--- Record excerpts Enclosed Below ---

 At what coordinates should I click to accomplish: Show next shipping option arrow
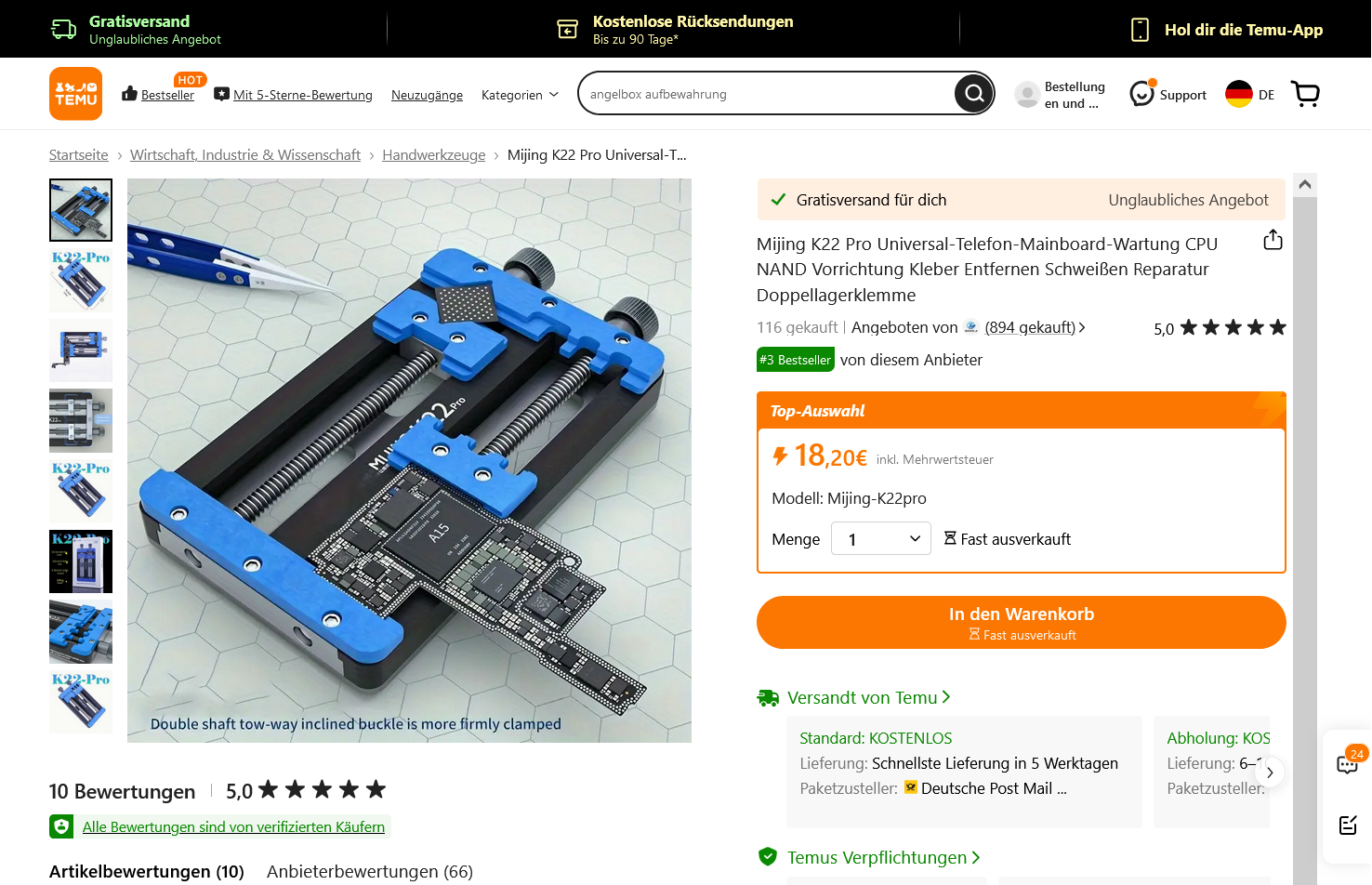[x=1270, y=773]
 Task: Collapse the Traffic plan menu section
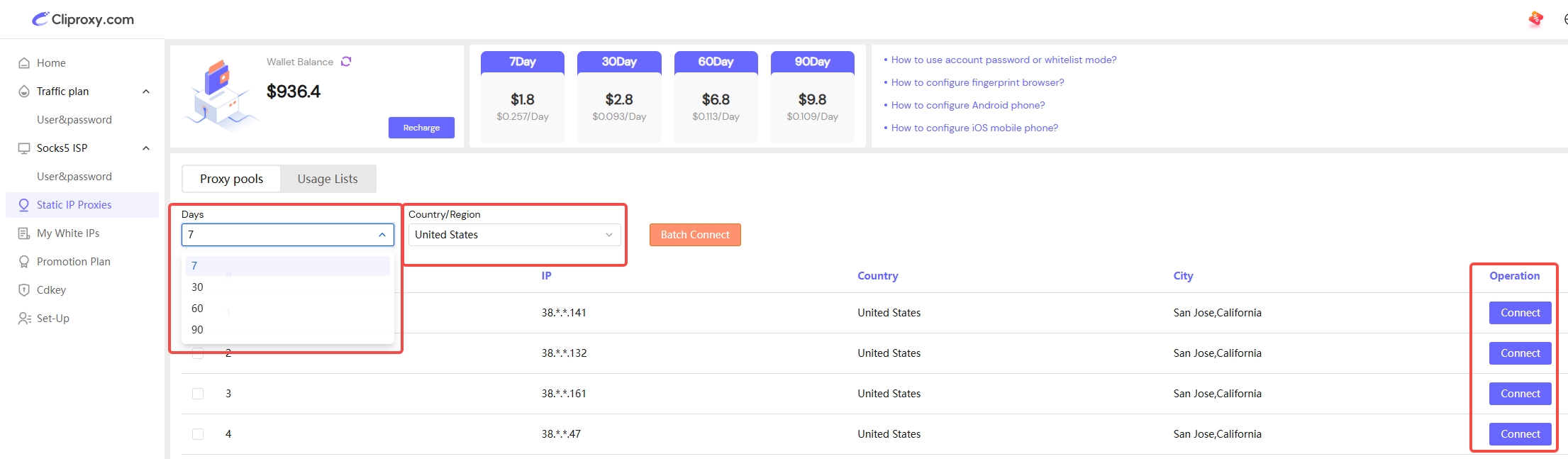[146, 92]
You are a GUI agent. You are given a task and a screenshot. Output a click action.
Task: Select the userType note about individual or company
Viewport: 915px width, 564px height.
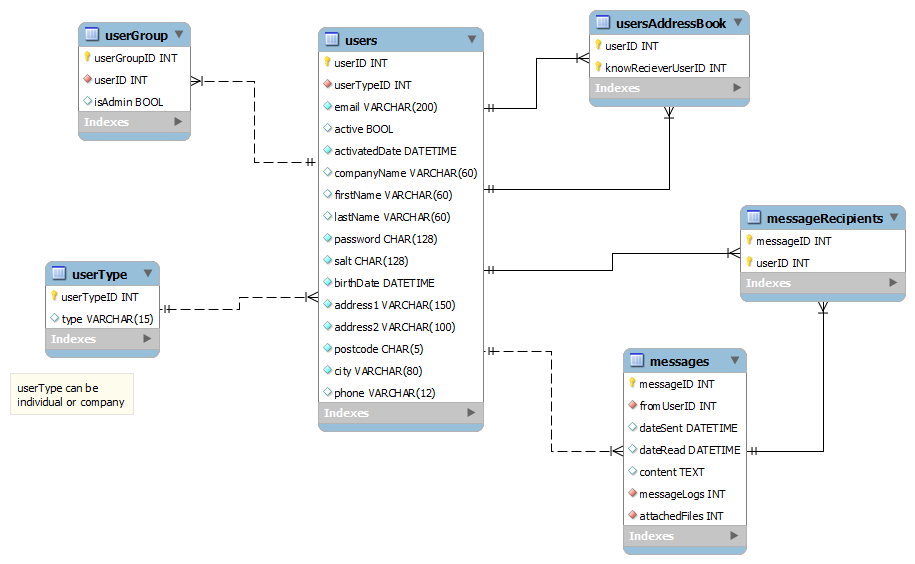click(71, 395)

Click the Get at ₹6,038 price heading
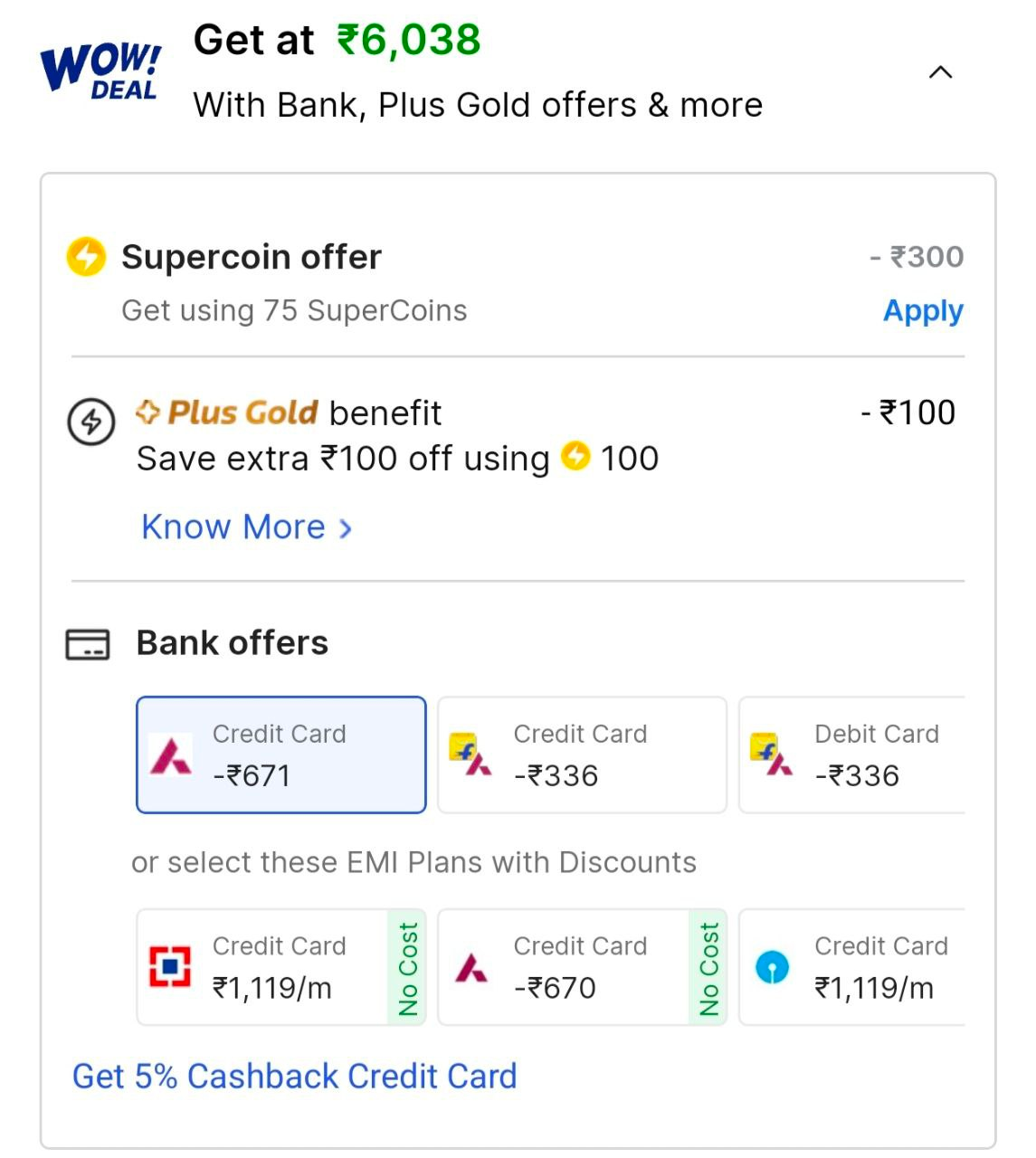(337, 41)
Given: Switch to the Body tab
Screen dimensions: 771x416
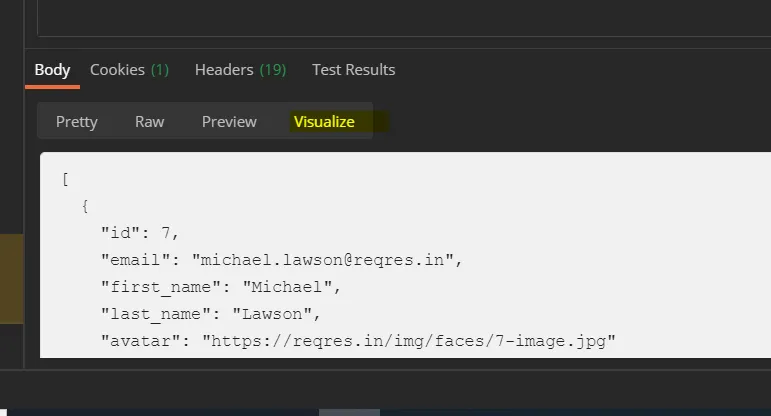Looking at the screenshot, I should point(52,70).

--- End of Enclosed Record excerpts ---

=== Instructions for the task ===
Word for word, repeat all the data, but not its images.

=== Answer to the problem ===
 At what coordinates should I click to accomplish: Show next shipping option arrow
[x=1270, y=773]
 Task: Collapse the Traffic plan menu section
[146, 92]
You are a GUI agent. You are given a task and a screenshot. Output a click action.
Task: Select the userType note about individual or company
Viewport: 915px width, 564px height.
click(71, 395)

Click the Get at ₹6,038 price heading
(337, 41)
Given: Switch to the Body tab
Screen dimensions: 771x416
Looking at the screenshot, I should point(52,70).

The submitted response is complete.